Problem statement: Update the items from the first line through the line that contains "This screenshot has width=1920, height=1022. I" by changing "horizontal scroll bar" to "bottom scroll bar" and leaving everything else as it is.

Task material:
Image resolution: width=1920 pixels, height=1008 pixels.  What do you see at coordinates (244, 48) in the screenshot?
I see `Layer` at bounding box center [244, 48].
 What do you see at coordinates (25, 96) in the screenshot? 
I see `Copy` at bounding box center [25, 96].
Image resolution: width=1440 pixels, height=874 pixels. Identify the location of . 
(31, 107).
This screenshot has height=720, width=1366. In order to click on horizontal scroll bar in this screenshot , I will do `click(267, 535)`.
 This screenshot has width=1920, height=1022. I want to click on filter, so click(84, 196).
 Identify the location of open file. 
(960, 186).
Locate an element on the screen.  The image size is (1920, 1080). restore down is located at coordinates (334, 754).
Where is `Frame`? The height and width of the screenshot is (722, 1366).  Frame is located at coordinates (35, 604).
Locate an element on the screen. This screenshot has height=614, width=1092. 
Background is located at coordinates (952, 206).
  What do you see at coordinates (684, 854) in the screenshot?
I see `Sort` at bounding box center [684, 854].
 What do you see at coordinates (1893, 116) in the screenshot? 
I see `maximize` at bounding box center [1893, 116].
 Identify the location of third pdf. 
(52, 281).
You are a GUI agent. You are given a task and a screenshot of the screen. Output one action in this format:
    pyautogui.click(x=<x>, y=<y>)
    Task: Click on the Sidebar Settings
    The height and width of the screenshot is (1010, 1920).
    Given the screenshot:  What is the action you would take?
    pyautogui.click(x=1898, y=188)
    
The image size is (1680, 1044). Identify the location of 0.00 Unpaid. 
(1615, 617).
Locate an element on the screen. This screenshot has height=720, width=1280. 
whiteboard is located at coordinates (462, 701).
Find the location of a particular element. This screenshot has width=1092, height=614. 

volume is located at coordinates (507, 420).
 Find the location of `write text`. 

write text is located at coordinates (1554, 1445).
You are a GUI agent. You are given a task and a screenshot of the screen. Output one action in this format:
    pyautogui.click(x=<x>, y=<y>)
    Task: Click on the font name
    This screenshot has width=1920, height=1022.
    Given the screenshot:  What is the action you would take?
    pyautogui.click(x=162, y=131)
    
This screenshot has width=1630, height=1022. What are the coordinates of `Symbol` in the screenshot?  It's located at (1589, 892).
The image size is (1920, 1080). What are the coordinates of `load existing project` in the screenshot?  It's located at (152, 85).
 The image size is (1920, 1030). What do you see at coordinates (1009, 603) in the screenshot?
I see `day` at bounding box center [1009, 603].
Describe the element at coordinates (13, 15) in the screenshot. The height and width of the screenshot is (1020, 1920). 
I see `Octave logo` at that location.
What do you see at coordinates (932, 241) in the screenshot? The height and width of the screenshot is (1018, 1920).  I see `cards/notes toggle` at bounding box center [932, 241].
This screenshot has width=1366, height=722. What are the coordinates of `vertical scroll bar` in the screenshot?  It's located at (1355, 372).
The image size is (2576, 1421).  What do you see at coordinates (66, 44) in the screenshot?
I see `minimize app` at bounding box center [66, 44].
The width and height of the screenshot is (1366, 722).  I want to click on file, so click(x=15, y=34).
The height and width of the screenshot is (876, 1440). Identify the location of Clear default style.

Solution:
Image resolution: width=1920 pixels, height=1008 pixels.  What do you see at coordinates (244, 48) in the screenshot?
I see `Layer` at bounding box center [244, 48].
 What do you see at coordinates (25, 96) in the screenshot? 
I see `Copy` at bounding box center [25, 96].
Image resolution: width=1440 pixels, height=874 pixels. Identify the location of . 
(31, 107).
This screenshot has height=720, width=1366. In order to click on bottom scroll bar in this screenshot , I will do `click(267, 535)`.
 This screenshot has width=1920, height=1022. I want to click on filter, so click(84, 196).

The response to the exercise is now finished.